Written by Paul McGowan

PS Audio CEO Paul McGowan has launched The Audiophile’s Guide, a 10-book set of the knowledge he’s garnered over the years. It’s a comprehensive collection of practical information, from understanding room acoustics and speaker setup to getting the best from analog and digital audio.

Copper will be featuring excerpts from The Audiophile’s Guide in this and future issues. We continue with Part Two of a look into digital audio technology. Part One, which covered the history of early digital audio and some digital encoding fundamentals, appeared in Issue 215 and you can read it here. We continue with a look at the nature of analog versus digital audio.

 

Analog Versus Digital

In the world of audio, we often hear about analog and digital as if they’re two completely different beasts. But at their core, they’re just two ways of representing the same thing: sound.

Analog is the natural state of sound. When we speak, sing, or play an instrument, we create sound waves that travel through the air. These waves are smooth, continuous variations in air pressure. Our ears are beautifully designed to detect these pressure changes and turn them into electrical signals our brains can interpret as sound.

Digital, on the other hand, is a way of representing these smooth, continuous waves using numbers or symbols. It’s like taking a photograph of a beautiful landscape. The photo isn’t the landscape itself, but a representation of it that we can easily store, copy, and share.

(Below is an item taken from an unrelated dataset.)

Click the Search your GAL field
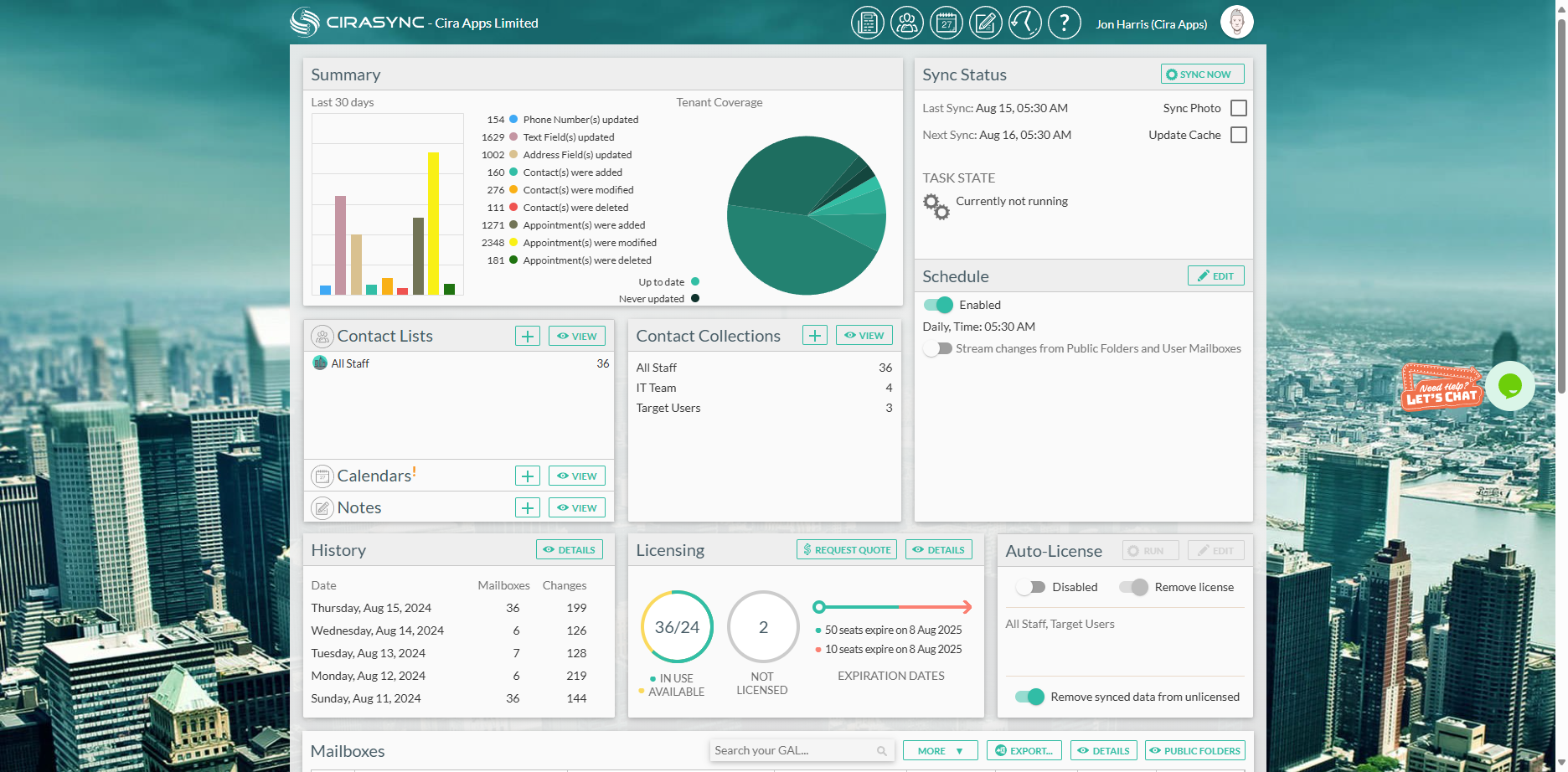This screenshot has width=1568, height=772. click(x=792, y=750)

In the audio world, we use digital techniques to capture and store sound in a way that’s convenient and flexible. But here’s the key point: we can’t listen to digital directly. Our ears and speakers work in the analog domain, so at some point we need to convert that digital representation back into analog form.

Think of it like a recipe. Analog is the actual meal, with all its flavors, textures, and aromas. Digital is the recipe written down – a set of instructions that, when followed correctly, can recreate the meal. But you can’t eat the recipe itself; you need to cook the meal to enjoy it. The process of turning analog sound into digital information is called analog-to-digital conversion (ADC). We take measurements, or samples, of the analog signal many thousands of times per second and assign each sample a numerical value. Later, when we want to listen to the sound, we use a DAC to turn those numbers back into a continuous analog signal that we can play through speakers or headphones.

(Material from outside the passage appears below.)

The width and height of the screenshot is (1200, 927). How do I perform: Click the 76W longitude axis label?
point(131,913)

Digital has some advantages. It’s easier to store, copy, and transmit without loss of quality. It’s also more resistant to certain types of distortion and noise. But it’s not magic – the quality of the digital representation depends on how accurately and frequently we take those measurements of the original analog signal.

Sound waves going from analog to digital and back to analog again. Courtesy of Wikimedia Commons/Teeks99.

 

Pulse Code Modulation

There are two main formats we use to represent analog sound in digital form, pulse code modulation (PCM) and pulse density modulation (PDM), also known as Direct Stream Digital (DSD). PCM is the most common method we use to represent analog audio in digital form. At its heart, PCM is a way of taking snapshots of a sound wave at regular intervals and assigning each snapshot a numeric value. The goal is to capture enough information about the original sound wave that we can later reconstruct it with high fidelity. Imagine you’re trying to describe the shape of a roller coaster to someone who’s never seen it. You might take measurements of its height every few feet along its length. With enough measurements, the person could plot these points and get a pretty good idea of the roller coaster’s shape. PCM does something similar with sound waves.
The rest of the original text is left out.